# stonewash bredli ??



## chappo89 (Sep 6, 2015)

I recently heard of a morph of bredli python called "stonewash" I've tried finding out more with little luck other than some pics. I'm wondering if someone can tell me more about this morph and if they are they available in Australia?


----------



## pinefamily (Sep 6, 2015)

Is this name from overseas? They do some very unusual breeding overseas. The other day on an overseas forum I commented on someone's "coastal" python, which looked very much like a jag. He told me that there was no way it was a jag, but line bred for the colours.
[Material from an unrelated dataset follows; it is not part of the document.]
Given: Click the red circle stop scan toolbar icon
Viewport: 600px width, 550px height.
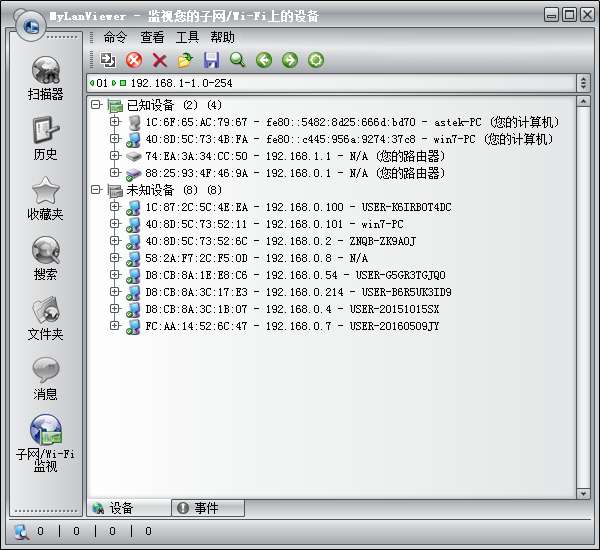Looking at the screenshot, I should (x=134, y=61).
Very interesting when you know that it is very rare to find pure carpets overseas.


----------



## chappo89 (Sep 6, 2015)

Here's a link to some info on the morph. I'm constantly surprised by reptiles I see overseas pinefamily.
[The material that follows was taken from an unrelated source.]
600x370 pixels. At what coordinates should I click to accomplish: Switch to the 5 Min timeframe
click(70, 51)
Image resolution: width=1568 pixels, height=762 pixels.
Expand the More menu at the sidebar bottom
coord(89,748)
http://www.moreliapythons.com/forums/showthread.php?35727-New-morph-proves-out!!!


----------



## Shotta (Sep 6, 2015)

there were a couple of bredli bred in australia that look pretty much identical to the stonewash bredli,but not sure if it was proved to be genetic or not.. Someone here might have the answer..


----------



## HiramAbiff (Sep 6, 2015)

Shotta said:


> there were a couple of bredli bred in australia that look pretty much identical to the stonewash bredli,but not sure if it was proved to be genetic or not.. Someone here might have the answer..


The person that had them contracted SV.
I wouldn't hold my breath for hatchies.


----------



## kittybelle (Sep 9, 2015)

They look almost like hypos but with a few more light spots. Certainly look interesting.

Sent from my SM-N9005 using Tapatalk


----------



## Vixen (Sep 9, 2015)

I have a male that I'm still working on proving out. More than one person has examples of these animals in Australia, that's sad to hear one of the others has come down a case of SV what a shame. 

He's been put over a normal female this season so fingers crossed for eggs - but if it's a recessive trait as it is overseas, then will still be a few years wait before I know for sure.


----------



## chappo89 (Sep 9, 2015)

Thanks for the replies guys, really sad to hear about the case of sv. It's at least good to hear that the morph is here in Australia. Fingers are crossed for u vixen, he looks amazing.


----------



## kittybelle (Sep 10, 2015)

Vixen, that snake looks awesome. Better than the others I saw photos of 

Sent from my SM-N9005 using Tapatalk


----------



## snakehunter (Sep 10, 2015)

Is this the same as what was being called the "freckled bredli" or something different?


----------



## Vixen (Sep 10, 2015)

Same thing, Stonewash is just the name given to the oveaseas morph but in Australia it's been called both Freckle / Stonewash


----------